## Using the information
1. In the text on Lavasa, on what date did the Indian Ministry of Environment and Forests grant the project clearance?
2. Continue the text on Lavasa and its controversies from its final sentence.

## Selected text
▬▬▬

Lavasa has won several awards for its plans and designs. In 2005, Dasve village in Lavasa won awards from the Congress for the New Urbanism and the American Society of Landscape Architects. In 2009, the St. Louis chapter of the American Society of Landscape Architects recognised the Lavasa landscape master plan with a merit award.

==Controversies==

===Environmental damage===
An Indian Ministry of Environment and Forests team investigating Lavasa concluded that the city has caused environmental damage, since Lavasa is built "in the scenic hills of the Western Ghats, a UNESCO World Heritage Site known for its evergreen tropical forests that shelter 325 species of vulnerable or endangered animals, birds and fauna."
Post reviewing the project, this ministry provided clearance on 9 November 2011 to Lavasa with specific conditions, such as a cessation of hill cutting activities, building of a sewage treatment plant, and anti-poverty CSR measures aimed at the local population.

====Quarrying====
While Lavasa has stone crushing permits, its operations have been described as "hill cutting" and "quarrying" by the Indian Ministry of Environment and Forests, and the environmental impact of these activities was investigated.
In 2014, Mrs. Jayanti Natarajan, in her open letter to Congress president, stated that she had got a specific input from Rahul Gandhi's office to stall the project.

===Land acquisition===
Both government and individual land owners have taken issue with Lavasa's land acquisition approach.

A report by the Maharashtra environment department claims 600 ha of land bought by Lavasa Corporation was purchased from farmers who had been granted it by the Indian State. Because of the way in which the farmers obtained the land, three fourths of the purchase price should have been paid to the State. The report states Lavasa Corporation only paid 2%. It also alleges that 141 ha of Lavasa were leased for far less than its actual value by the Maharashtra Krishna Valley Development Corporation and that Lavasa bought 98 ha of land without license.

Some also say that Lavasa is being built on what was obtained through coercion. However, Lavasa Corporation denies this.

▬▬▬

## Data below
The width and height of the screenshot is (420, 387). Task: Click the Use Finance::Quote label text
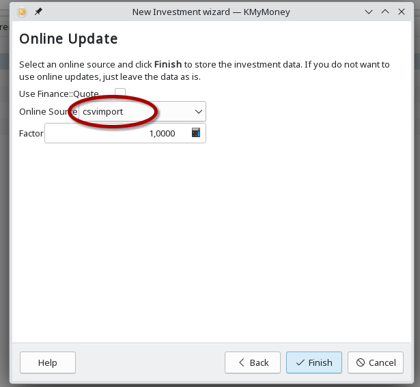tap(59, 94)
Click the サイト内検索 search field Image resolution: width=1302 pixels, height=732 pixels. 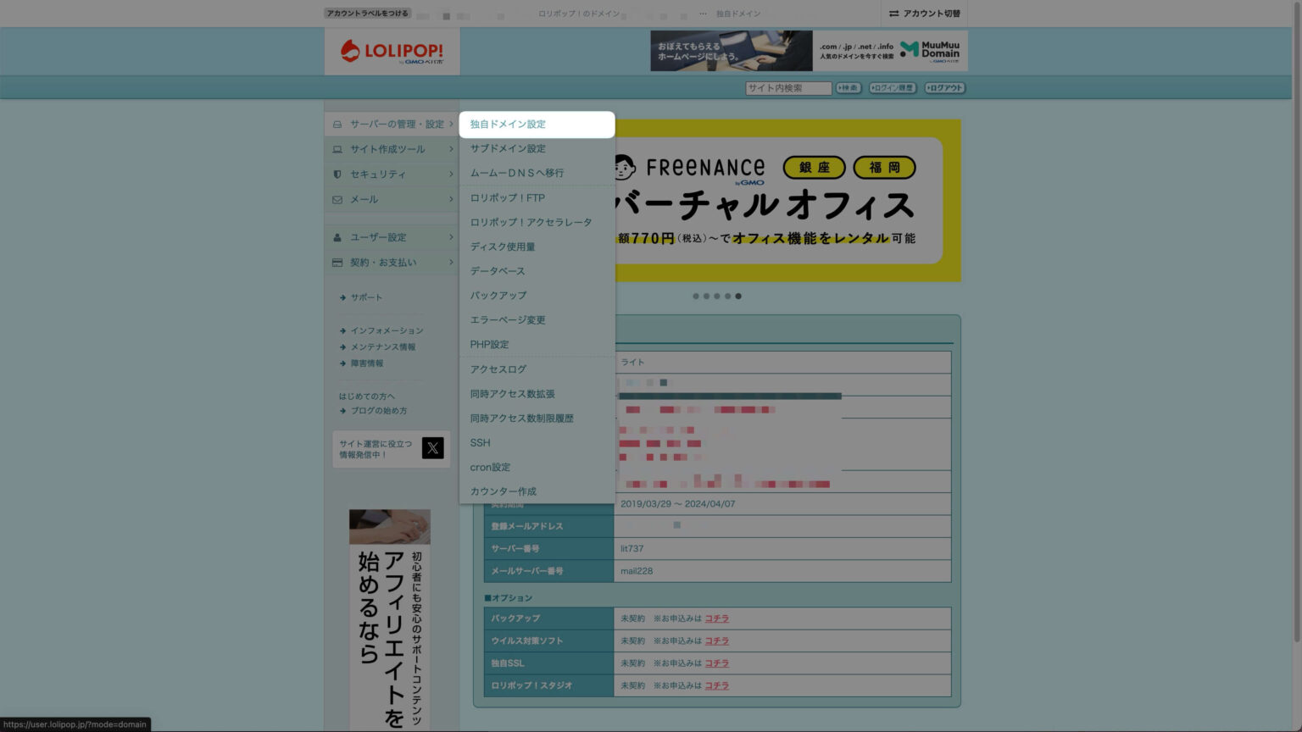787,87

▬▬▬

## Answer set
1. 9 November 2011

2.
===Use of water resources===
Lavasa will use the same water resources that currently supply Pune, and it is claimed that this move is likely to cause a supply shortage. However, a 2011 report by the Expert Appraisal Committee of the Union Environment Ministry concluded that there will be no impact on Pune's water supply.

===Orders to halt construction===
For a one-year period from late 2010 to late 2011, construction of Lavasa was halted due to orders issued by the Ministry of Environment and Forests. In late 2010, it ordered Lavasa Corporation to halt further construction for not having gathered proper clearances. In November 2011, this ministry relented, and construction is no longer impeded by law. While grant of an environmental clearance was recommended in May, 2011, Lavasa was only alerted to the fact that clearance was granted on 9 November 2011.

===Accusations of nepotism===
Sharad Pawar, an Indian politician born in the state of Maharashtra, is alleged to have demanded compensation for allowing Lavasa to be constructed. When Lavasa Corporation was receiving necessary clearances from the government of Maharashtra, relatives of Pawar had part-ownership of the company developing the project. Pawar's daughter and son-in-law had more than 20% ownership between 2002 and 2004, and they later sold their stakes. A nephew of his was the chairman of Maharashtra Krishna Valley Development Corporation when it signed off on lease agreements for Lavasa and allowed Lavasa to store water and build dams.